Stagnant growth and emigration are two of the main factors causing division in the Americas. South America is booming, as India and China swallow up its exports of iron, copper, soybeans, coffee, coal, oil, wheat, poultry, beef and sugar. Its foreign trade and investment patterns are diversified and dynamic. With a few minor exceptions, migration is internal to the region, and a modus vivendi has been reached with the drug trade, mainly coca leaf and cocaine in Bolivia, Peru and Colombia.
Moreover, relations with the US, while important, are no longer paramount. South American governments can afford to disagree with the US, and often do. They have just elected a new president of the Union of South American Nations (UNASUR), whose headquarters are being built in Quito. As its name suggests, UNASUR’s main raison d’etre is to exclude Canada, the US and Mexico (in contrast to the Organization of American States).
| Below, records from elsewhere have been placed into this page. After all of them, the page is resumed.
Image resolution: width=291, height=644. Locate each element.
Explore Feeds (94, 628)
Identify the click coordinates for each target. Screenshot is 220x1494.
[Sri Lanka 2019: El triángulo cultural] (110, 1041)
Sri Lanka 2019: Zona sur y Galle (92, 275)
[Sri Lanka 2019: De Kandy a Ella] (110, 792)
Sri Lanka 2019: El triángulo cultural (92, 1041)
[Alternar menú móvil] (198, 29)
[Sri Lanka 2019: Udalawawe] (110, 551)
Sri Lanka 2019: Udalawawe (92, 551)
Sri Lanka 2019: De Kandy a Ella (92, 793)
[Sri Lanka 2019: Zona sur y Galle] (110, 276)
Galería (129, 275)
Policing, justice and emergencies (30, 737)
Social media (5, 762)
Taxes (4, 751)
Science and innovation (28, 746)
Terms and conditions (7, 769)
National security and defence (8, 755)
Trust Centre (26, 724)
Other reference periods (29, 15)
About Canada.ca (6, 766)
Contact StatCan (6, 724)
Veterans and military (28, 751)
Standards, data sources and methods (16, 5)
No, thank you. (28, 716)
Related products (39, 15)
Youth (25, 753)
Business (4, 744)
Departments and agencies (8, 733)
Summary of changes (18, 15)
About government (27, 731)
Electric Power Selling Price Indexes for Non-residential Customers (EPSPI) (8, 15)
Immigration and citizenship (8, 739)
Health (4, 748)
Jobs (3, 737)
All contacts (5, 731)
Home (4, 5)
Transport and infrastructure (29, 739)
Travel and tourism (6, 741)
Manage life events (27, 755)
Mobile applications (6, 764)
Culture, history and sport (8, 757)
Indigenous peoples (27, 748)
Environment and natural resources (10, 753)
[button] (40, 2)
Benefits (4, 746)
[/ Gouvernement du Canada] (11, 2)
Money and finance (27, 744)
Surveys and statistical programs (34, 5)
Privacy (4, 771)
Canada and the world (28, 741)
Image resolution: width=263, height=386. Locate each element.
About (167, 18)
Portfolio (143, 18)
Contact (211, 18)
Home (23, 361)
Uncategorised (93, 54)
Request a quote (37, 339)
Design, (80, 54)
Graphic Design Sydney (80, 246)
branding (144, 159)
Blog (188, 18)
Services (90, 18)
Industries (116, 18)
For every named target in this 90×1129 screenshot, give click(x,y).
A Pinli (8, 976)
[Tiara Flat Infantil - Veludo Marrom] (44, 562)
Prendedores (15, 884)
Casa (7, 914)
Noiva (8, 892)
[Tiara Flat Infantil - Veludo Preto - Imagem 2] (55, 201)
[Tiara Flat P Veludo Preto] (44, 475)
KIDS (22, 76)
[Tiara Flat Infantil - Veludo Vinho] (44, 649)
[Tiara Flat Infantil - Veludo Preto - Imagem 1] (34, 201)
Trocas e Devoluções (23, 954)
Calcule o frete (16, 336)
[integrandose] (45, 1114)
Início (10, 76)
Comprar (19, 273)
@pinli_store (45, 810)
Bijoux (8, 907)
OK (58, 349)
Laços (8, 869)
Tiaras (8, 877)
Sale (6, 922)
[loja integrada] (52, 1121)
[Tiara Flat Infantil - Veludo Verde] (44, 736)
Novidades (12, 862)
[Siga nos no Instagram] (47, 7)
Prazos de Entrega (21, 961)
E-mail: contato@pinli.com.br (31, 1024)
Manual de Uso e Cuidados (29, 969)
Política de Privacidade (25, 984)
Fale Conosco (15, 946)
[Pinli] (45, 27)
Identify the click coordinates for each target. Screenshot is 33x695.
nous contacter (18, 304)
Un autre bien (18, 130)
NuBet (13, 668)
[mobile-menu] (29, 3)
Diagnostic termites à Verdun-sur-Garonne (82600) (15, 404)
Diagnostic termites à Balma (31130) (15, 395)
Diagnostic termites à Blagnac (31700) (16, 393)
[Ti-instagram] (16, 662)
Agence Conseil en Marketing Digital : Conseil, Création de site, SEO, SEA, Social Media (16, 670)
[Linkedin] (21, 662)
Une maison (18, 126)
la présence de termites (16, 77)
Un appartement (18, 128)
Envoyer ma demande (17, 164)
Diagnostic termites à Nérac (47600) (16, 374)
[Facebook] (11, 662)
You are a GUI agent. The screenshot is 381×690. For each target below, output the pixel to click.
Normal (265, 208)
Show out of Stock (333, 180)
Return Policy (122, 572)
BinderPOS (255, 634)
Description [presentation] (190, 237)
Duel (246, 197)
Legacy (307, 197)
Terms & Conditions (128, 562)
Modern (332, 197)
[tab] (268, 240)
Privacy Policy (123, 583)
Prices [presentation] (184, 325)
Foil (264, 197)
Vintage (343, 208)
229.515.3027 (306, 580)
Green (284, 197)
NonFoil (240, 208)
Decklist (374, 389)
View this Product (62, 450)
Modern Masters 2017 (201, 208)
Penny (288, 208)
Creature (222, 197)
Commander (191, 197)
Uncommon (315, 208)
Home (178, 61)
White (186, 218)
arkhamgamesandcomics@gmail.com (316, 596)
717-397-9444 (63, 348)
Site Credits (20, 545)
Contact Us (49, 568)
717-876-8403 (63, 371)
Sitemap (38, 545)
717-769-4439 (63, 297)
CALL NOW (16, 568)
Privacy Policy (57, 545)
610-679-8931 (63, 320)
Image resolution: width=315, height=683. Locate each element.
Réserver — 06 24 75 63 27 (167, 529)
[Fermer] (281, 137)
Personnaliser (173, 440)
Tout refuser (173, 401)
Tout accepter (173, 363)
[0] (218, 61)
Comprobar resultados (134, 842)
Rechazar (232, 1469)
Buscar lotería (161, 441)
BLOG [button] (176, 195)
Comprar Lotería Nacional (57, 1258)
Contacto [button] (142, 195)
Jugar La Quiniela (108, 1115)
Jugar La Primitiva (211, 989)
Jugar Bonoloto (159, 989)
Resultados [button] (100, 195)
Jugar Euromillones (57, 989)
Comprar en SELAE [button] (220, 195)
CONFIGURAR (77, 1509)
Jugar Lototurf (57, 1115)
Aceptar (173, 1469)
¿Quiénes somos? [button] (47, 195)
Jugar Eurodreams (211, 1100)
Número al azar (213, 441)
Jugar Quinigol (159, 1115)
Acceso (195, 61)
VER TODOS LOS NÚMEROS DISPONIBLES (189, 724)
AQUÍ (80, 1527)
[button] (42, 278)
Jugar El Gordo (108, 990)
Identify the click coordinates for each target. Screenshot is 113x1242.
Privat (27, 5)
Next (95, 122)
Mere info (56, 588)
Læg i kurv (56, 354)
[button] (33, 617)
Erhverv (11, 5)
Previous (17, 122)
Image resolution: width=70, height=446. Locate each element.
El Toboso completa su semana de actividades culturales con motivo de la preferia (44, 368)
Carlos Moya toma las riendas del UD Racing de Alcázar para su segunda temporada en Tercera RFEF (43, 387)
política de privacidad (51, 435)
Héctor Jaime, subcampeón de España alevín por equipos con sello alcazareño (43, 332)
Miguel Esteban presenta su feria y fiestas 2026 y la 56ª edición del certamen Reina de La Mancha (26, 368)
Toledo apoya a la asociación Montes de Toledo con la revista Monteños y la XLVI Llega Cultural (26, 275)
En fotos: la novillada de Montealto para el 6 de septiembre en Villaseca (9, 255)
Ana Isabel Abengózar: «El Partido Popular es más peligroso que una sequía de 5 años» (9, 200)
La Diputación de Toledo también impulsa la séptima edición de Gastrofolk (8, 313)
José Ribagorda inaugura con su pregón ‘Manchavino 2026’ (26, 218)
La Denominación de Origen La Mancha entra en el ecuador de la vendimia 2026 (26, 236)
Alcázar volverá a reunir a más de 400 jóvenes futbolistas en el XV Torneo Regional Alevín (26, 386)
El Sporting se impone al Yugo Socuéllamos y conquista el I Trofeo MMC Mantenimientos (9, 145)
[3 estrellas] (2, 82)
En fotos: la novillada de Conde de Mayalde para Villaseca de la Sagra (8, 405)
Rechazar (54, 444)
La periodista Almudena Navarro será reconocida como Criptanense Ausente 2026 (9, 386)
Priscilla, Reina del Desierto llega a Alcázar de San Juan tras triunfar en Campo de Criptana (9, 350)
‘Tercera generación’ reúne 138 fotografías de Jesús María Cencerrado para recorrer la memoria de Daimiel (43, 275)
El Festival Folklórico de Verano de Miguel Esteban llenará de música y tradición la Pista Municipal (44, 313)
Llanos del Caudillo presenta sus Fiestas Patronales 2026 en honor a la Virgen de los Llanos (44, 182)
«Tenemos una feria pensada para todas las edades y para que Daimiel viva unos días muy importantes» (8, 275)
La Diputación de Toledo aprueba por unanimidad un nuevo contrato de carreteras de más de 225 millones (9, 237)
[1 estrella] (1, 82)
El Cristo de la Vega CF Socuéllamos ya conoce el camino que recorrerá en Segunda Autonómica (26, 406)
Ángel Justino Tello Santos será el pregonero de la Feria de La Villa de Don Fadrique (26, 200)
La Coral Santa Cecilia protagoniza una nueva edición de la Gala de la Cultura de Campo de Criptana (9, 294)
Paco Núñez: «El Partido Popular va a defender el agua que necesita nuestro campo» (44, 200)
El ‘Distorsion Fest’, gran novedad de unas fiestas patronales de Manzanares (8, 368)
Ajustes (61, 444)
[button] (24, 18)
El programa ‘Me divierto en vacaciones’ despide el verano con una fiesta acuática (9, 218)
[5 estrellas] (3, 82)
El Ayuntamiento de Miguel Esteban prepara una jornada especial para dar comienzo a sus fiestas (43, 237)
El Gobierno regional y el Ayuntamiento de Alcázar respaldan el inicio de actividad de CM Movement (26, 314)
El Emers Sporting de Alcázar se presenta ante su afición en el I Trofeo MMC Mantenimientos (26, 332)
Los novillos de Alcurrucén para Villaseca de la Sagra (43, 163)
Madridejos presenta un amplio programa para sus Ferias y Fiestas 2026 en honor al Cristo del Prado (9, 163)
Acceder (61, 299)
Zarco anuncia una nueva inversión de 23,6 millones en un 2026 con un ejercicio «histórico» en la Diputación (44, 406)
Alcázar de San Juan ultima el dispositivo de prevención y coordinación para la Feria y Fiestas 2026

None of this holds true for Mexico, Central America and the Caribbean islands — mainly the Dominican Republic, but eventually Cuba, too, and, in its own way, Haiti. These are not mineral-rich or bountiful agricultural nations: some coffee and bananas here, a little sugar and beef there, but nothing with which to sustain a boom. While Mexico is the US’ second-largest supplier of oil, this represents only 9 percent of its total exports.
Instead, these countries export low-value-added manufactured goods (Mexico does more, of course) and live off remittances, tourism and drug-transshipment profits. All of this is overwhelmingly concentrated on the US: That is where the migrants are, where the towels and pajamas are shipped, where the tourists come from and where the drugs are bought. For these countries, including Mexico, stable, close and productive relations with the US are essential.
Obama will say all the right things during his visit, and will be cheered everywhere, but he should ponder the shifts taking place in the hemisphere. One area is freeing itself from US hegemony and is thriving, but may founder if Chinese and Indian growth slows. Another is increasingly integrated with the US and Canada. Despite its current travails, it will discover a path to prosperity when the US does.
Latin America as a single entity is no more. Long live Latin America.
Jorge G. Castaneda, former Mexican foreign minister (2000-2003), is global distinguished professor of politics and Latin American studies at New York University.